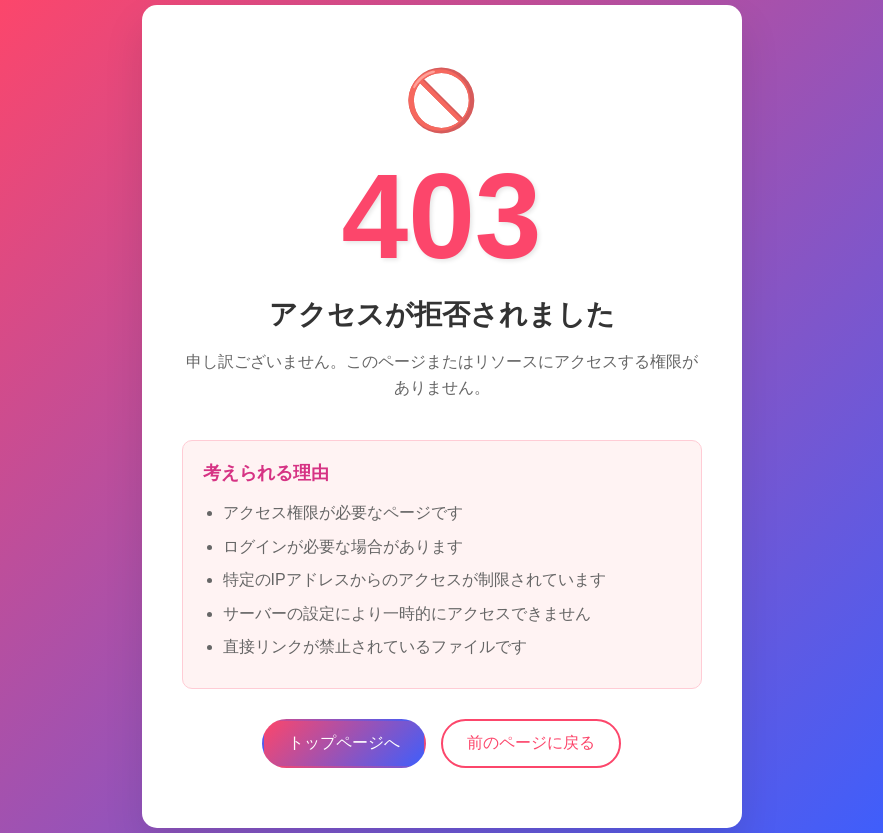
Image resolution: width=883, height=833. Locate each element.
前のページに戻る (531, 742)
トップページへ (344, 742)
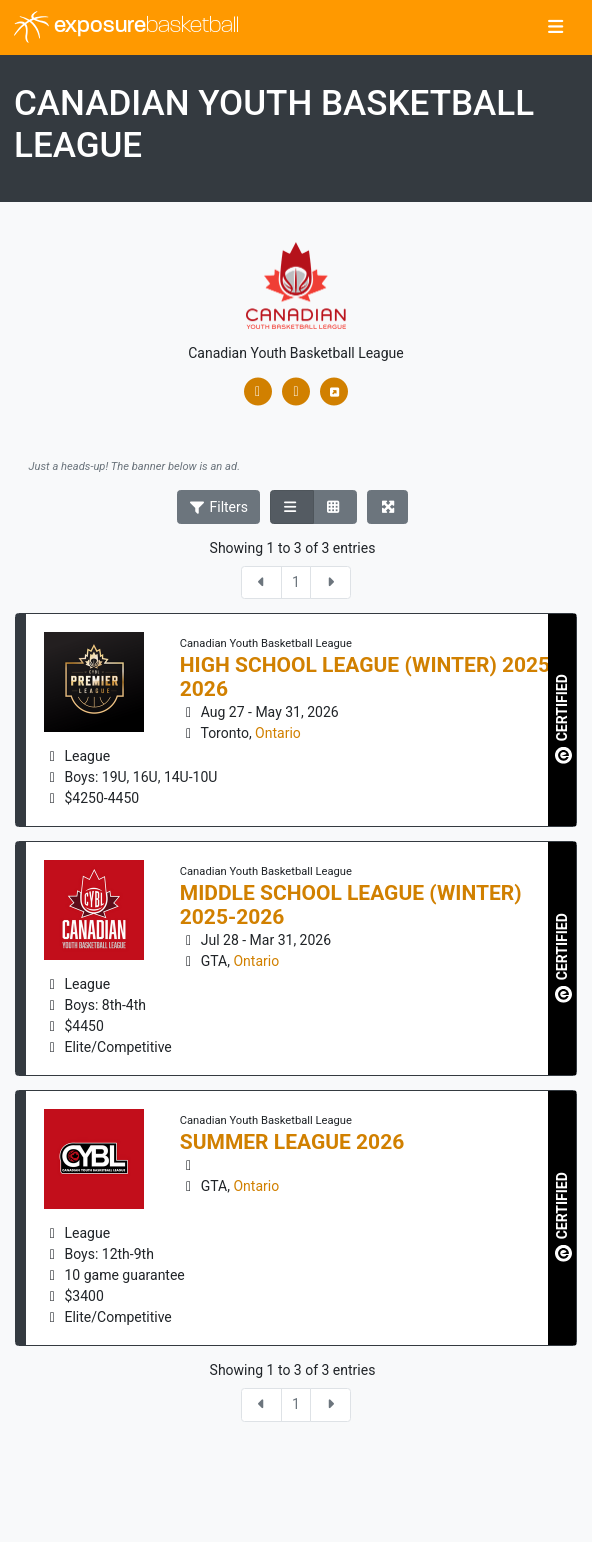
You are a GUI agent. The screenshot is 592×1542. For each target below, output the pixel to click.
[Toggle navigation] (555, 28)
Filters (219, 507)
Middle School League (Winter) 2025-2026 (351, 905)
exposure (126, 27)
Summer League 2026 (292, 1142)
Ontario (278, 733)
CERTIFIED (563, 719)
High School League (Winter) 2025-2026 (369, 677)
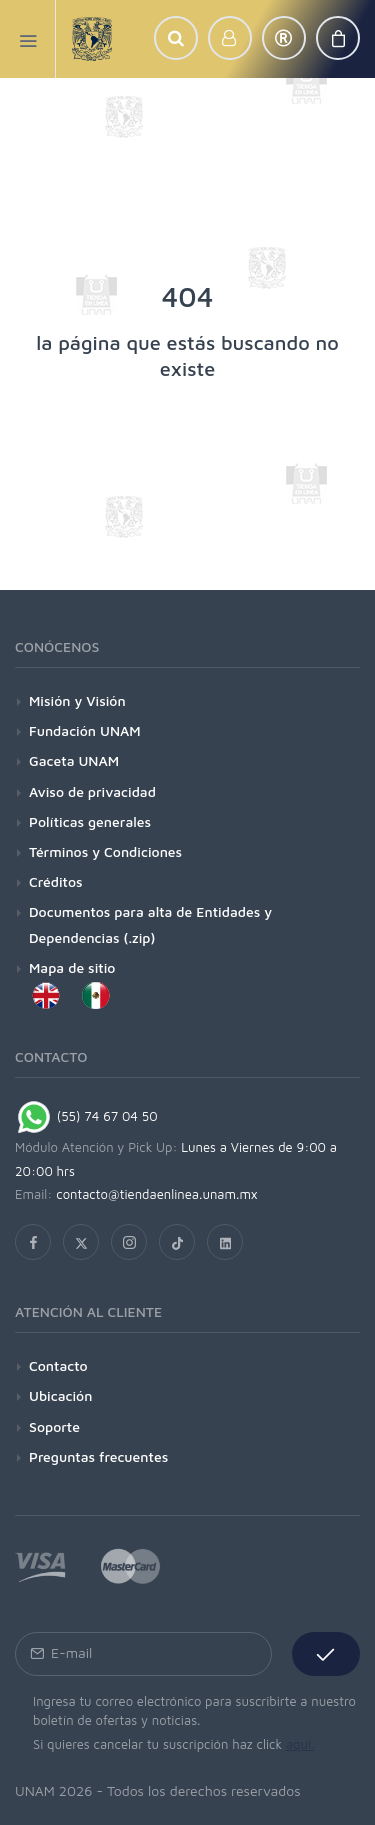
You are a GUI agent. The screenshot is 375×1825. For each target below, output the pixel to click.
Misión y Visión (77, 700)
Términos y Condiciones (105, 851)
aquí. (300, 1744)
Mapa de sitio (72, 967)
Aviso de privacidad (92, 791)
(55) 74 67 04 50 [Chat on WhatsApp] (86, 1116)
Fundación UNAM (85, 730)
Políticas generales (90, 821)
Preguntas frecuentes (98, 1456)
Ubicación (60, 1395)
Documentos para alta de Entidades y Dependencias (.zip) (150, 924)
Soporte (54, 1426)
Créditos (56, 881)
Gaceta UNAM (74, 760)
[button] (176, 38)
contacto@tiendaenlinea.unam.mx (157, 1194)
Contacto (58, 1365)
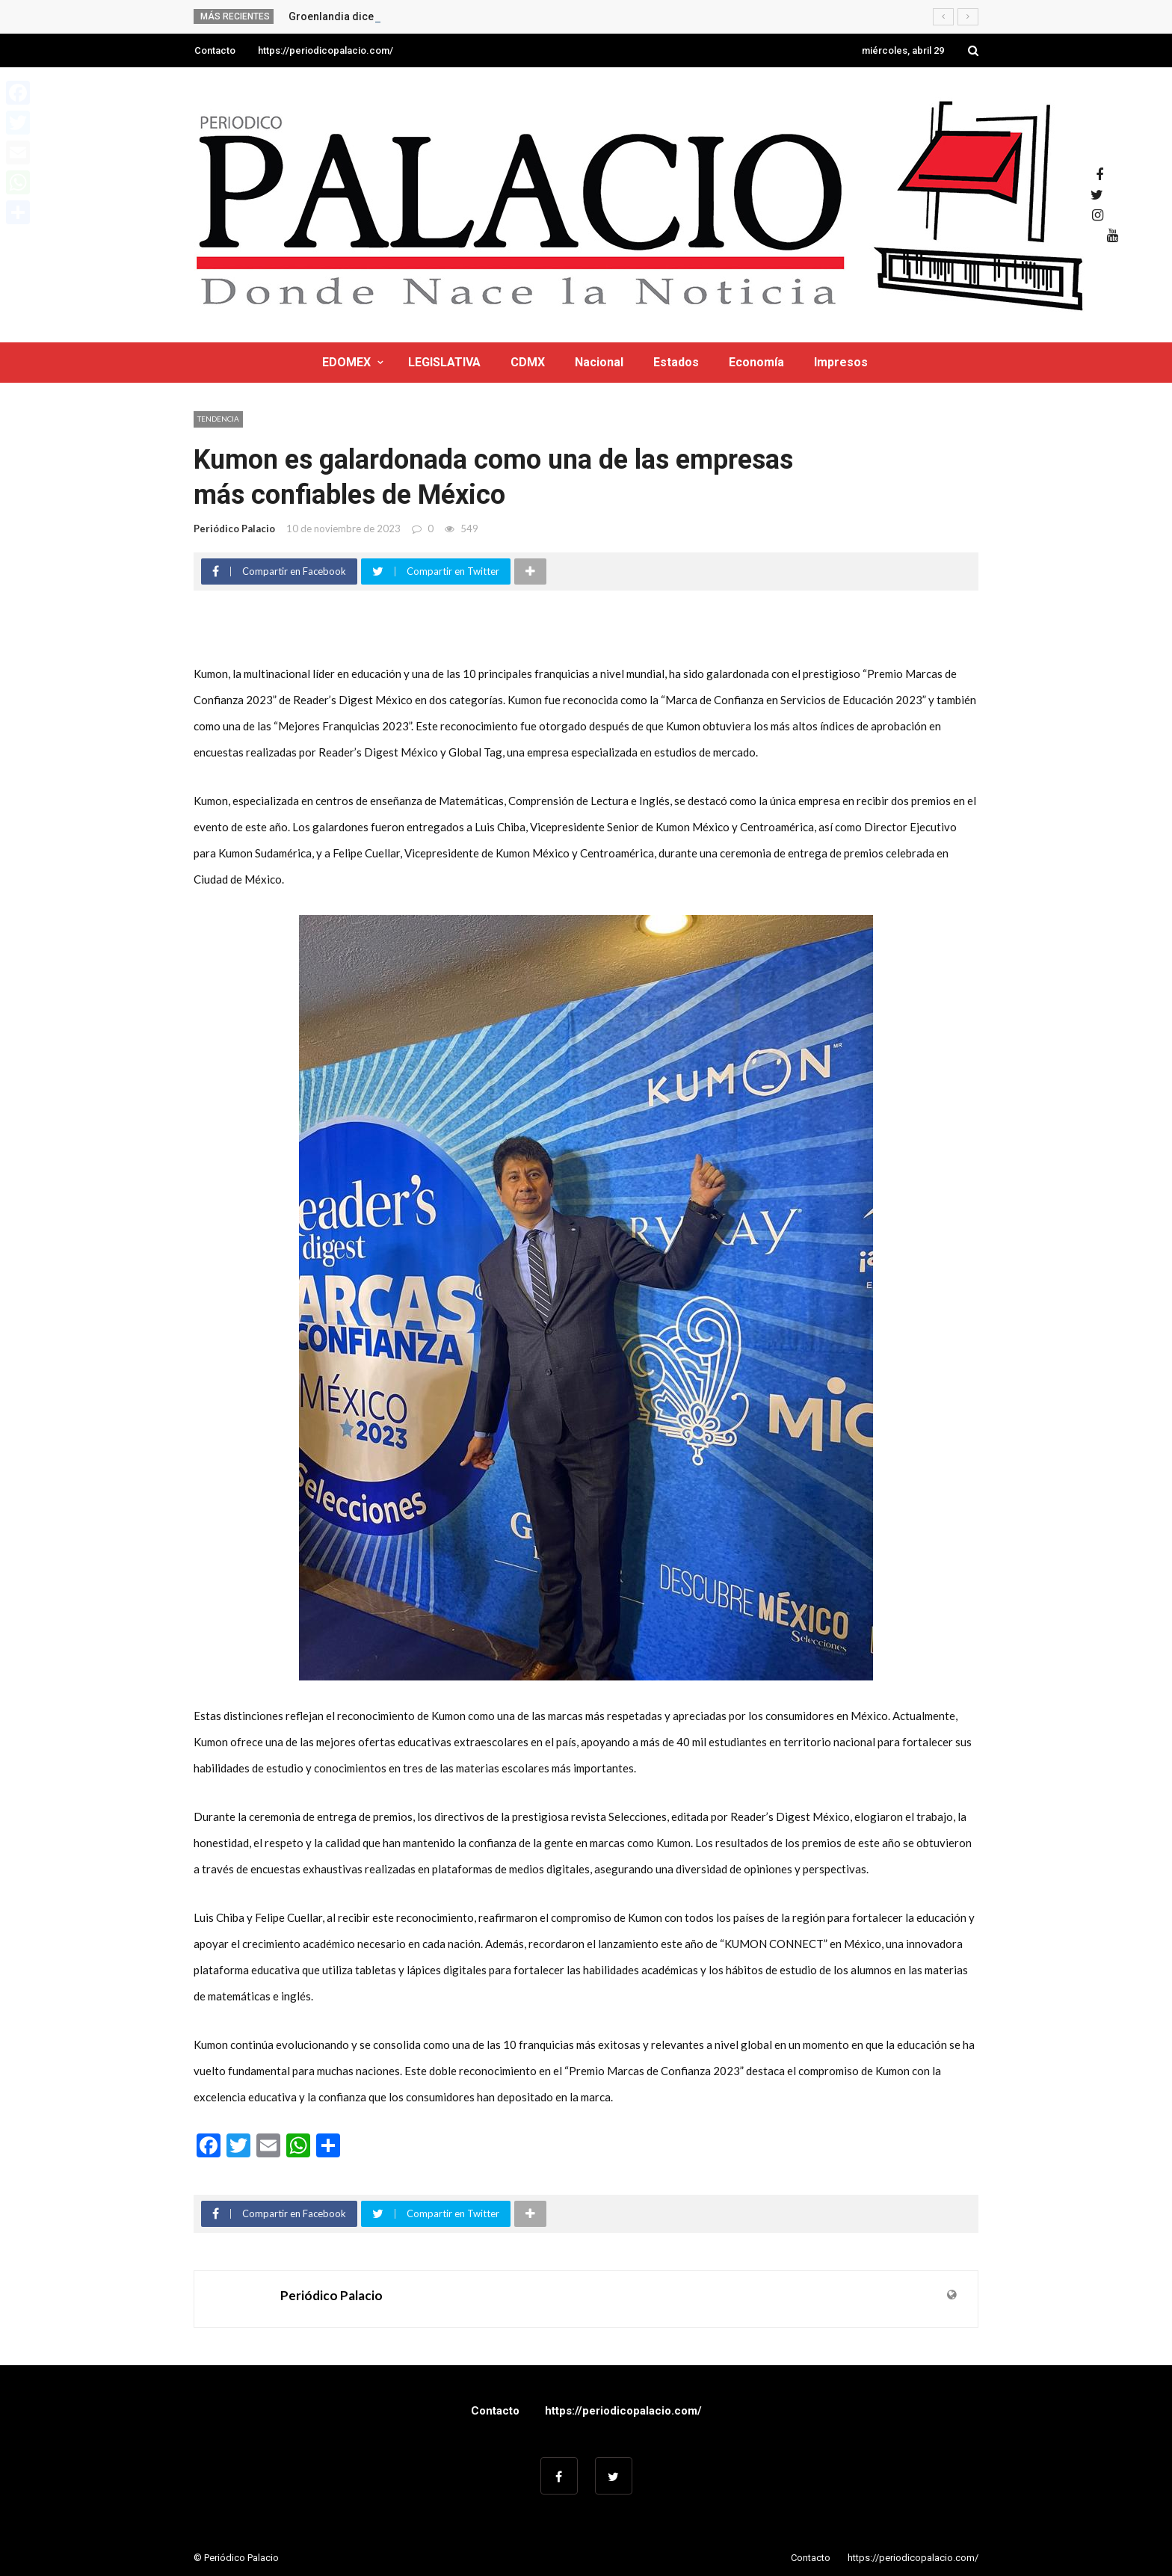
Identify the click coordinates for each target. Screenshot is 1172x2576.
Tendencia (218, 418)
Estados (676, 362)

□ □ □ □ □

## [WRITTEN PROBLEM]
Revise the rows from the line containing "Créditos (56, 881)" through the last row, inclusive, replacing "Tendencia" with "Tendencias" and leaving everything else as it is. Omit the pictures from your answer.

## [REPLY TO THE TASK]
Créditos (56, 881)
Gaceta UNAM (74, 760)
[button] (176, 38)
contacto@tiendaenlinea.unam.mx (157, 1194)
Contacto (58, 1365)
Identify the click coordinates for each target. Screenshot is 1172x2576.
Tendencias (218, 418)
Estados (676, 362)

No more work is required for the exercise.